Angela Glover Blackwell
[39:43] I want to speak to a white America and to say, stick with it this time. People are energized in a way that they have never been. I have never had so many people, who I know who are black, say that almost every white person that they know is called them up to apologize, to figure out what it is they can do, to be able to get some education. It’s going to get tough. A lot of the realities that Dolores and I are talking about a hard for people to hear. Hear it, work through it. Stand up for what you know is right. Don’t lose heart. This is a battle for the nation. If we make it right for people who have been left behind, if we fix racism, we’re going to unleash the potential of the entire nation. It’s going to make you uncomfortable. Go through that so that we can get to the other side.
[40:34] Thank you. Dolores or Conway?
[40:37] Yeah, my answer is very similar.
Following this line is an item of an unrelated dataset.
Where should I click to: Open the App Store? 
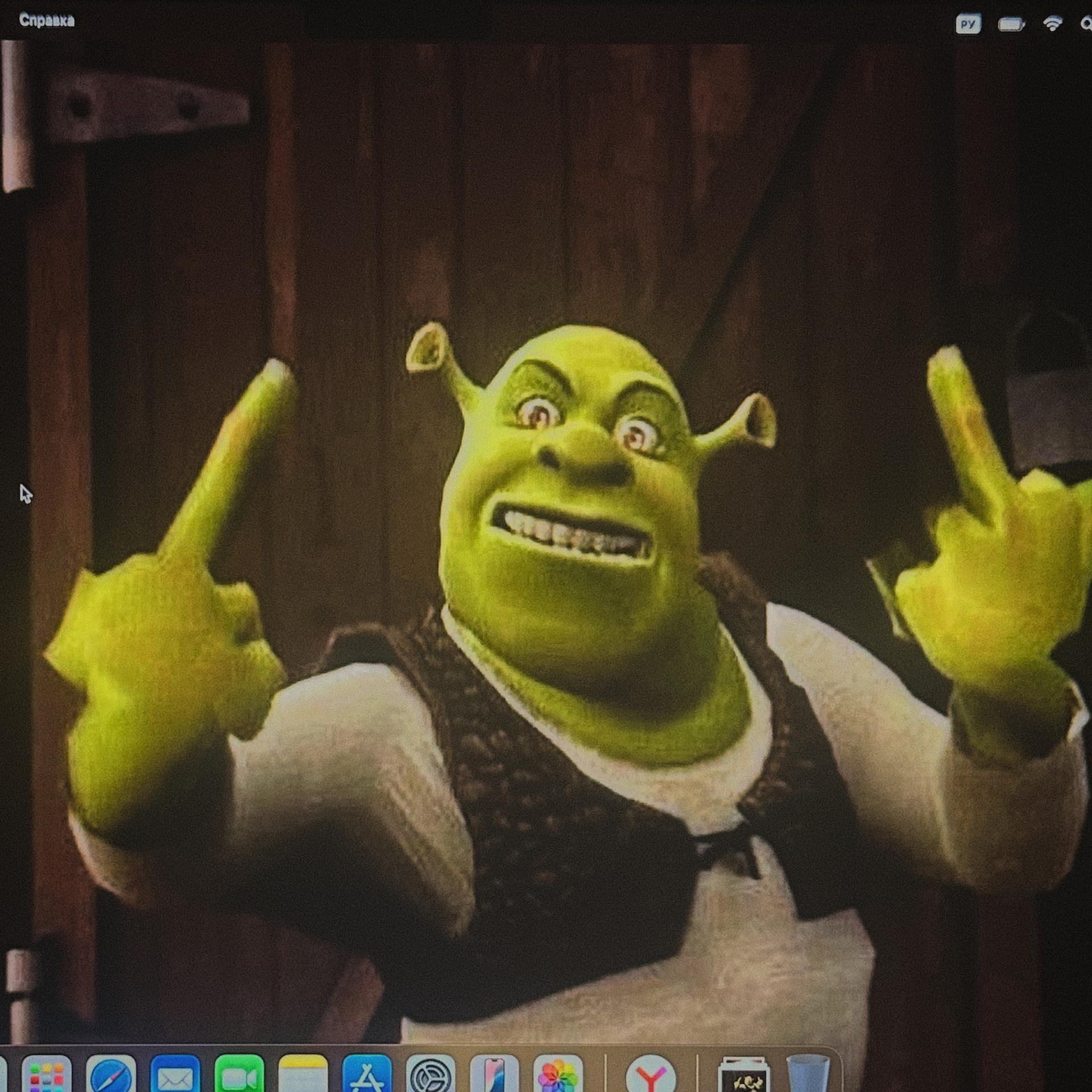[367, 1075]
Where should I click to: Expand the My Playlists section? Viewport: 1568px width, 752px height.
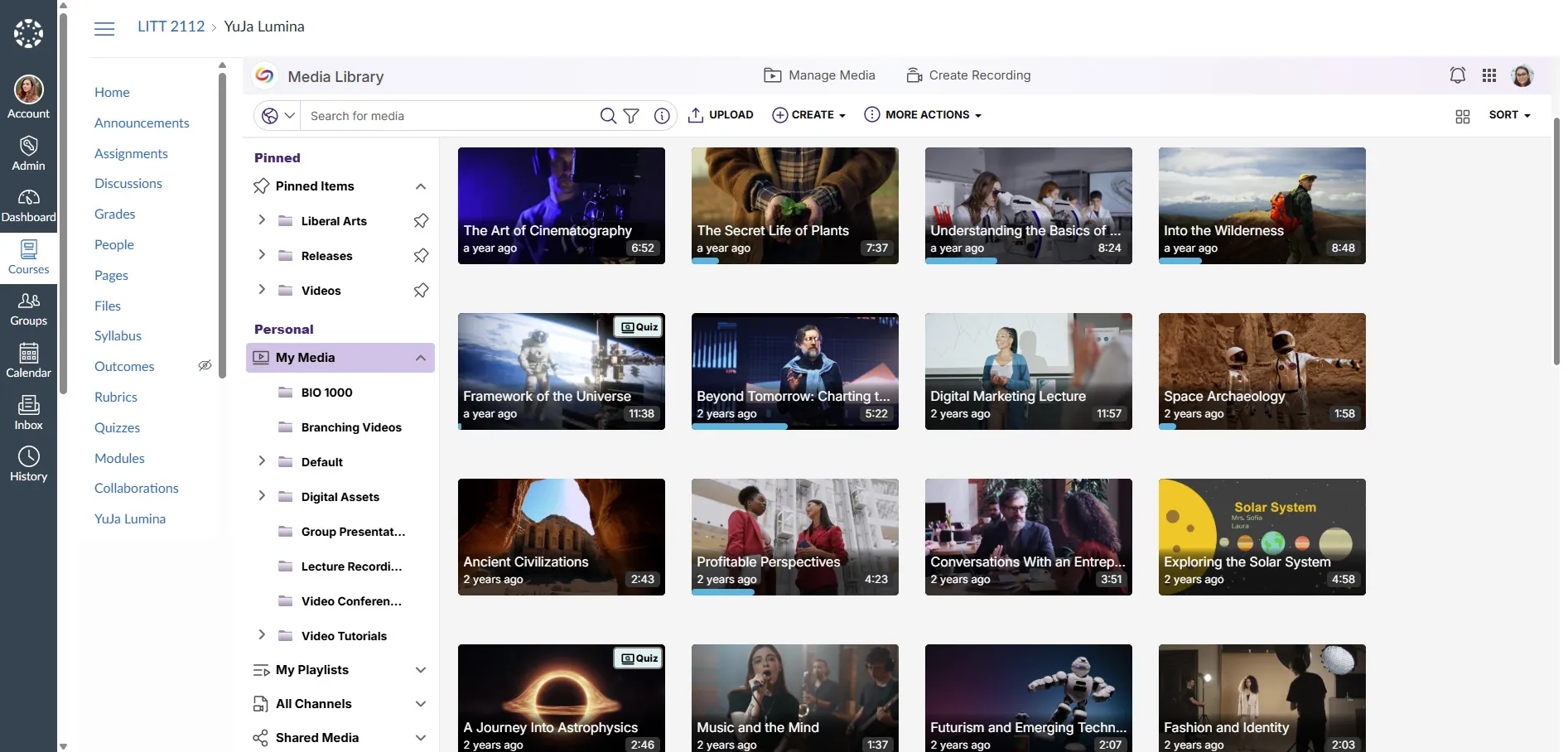(x=421, y=670)
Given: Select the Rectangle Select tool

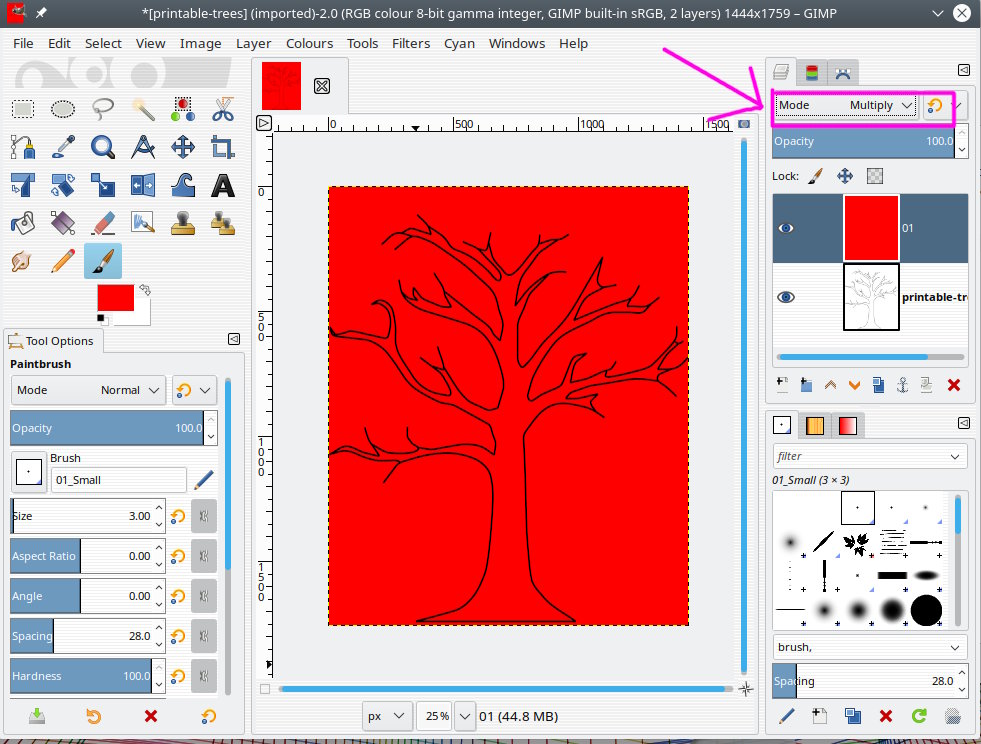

I think we just have to get everybody to engage at this point. And when I mean engage, I mean, be aware of what’s going on. Conway mentioned the Heroes Act.
We’re asking everybody in our organization to reach out to people that they know all over the United States, get a lot of mail to our senators right now, this is so crucial because the Heroes Act is going to be voted on very soon. And part of this by the way, I just want to mention in terms of farmworkers, they are going to have hazard pay for essential workers, you know, farm workers have been out there picking our food every single day, and they would be benefited by this. But again, many small businesses, people that weren’t able to get the support that they needed, are going to be helped by that. And so, if they can get their senators, we only need like four senators, I believe, to join to pass the Heroes Act that would help us a lot, you know. Get busy, make those phone calls. Don’t tune out. Stay woke, you know. Stay informed about what’s happening right now. Because I think we are. This is a learning environment. I’m going throw something out that you probably none of you ever heard before. But I don’t know how many of us know that in Texas there was 7,000 Mexicans lynched. And I’m talking about people in the state of Texas. That means after the U.S. took over that property from Mexico, they lynched 7,000 Mexicans. You know, we’re learning every day about the horrible, horrific, monstrous acts that our country committed on people of color. So, you know, keep getting informed, keep learning and just get committed to it, get committed to this struggle for justice. We could make it happen. We’ve got to make a commitment and not it’s not just today or tomorrow. It’s got to be ongoing.
[42:19] I can just add to that, that what Angela said and what Dolores has just said are the keys. For white America, it is so critical that white America stays at it and keeps at it. And also, not for a minute think that this is for somebody else. Because this is for all of us. There’s an unbroken, unbreakable chain that links us all together. And unless we address the poverty and inequality in America, it is going to be a much lesser country for everyone. And so the key is that this isn’t something where we can spend a couple of weeks demonstrating or paying attention to elections. This is something that we’ve got to wake up every day and recommit ourselves to.
[43:12] Well, Angela said it. We are fighting for the soul of our country. And because we are the richest country in the world, you might say that we are fighting for the soul of the entire world in the work that we have to do. Sí se puede. Yes, we can!
[43:28] Gosh, that is that is, thank you. Thank you so much. That right there feels like the right place to stop. Thank you all, Dolores and Angela and Conway, for spending time having this important discussion. We’re really grateful.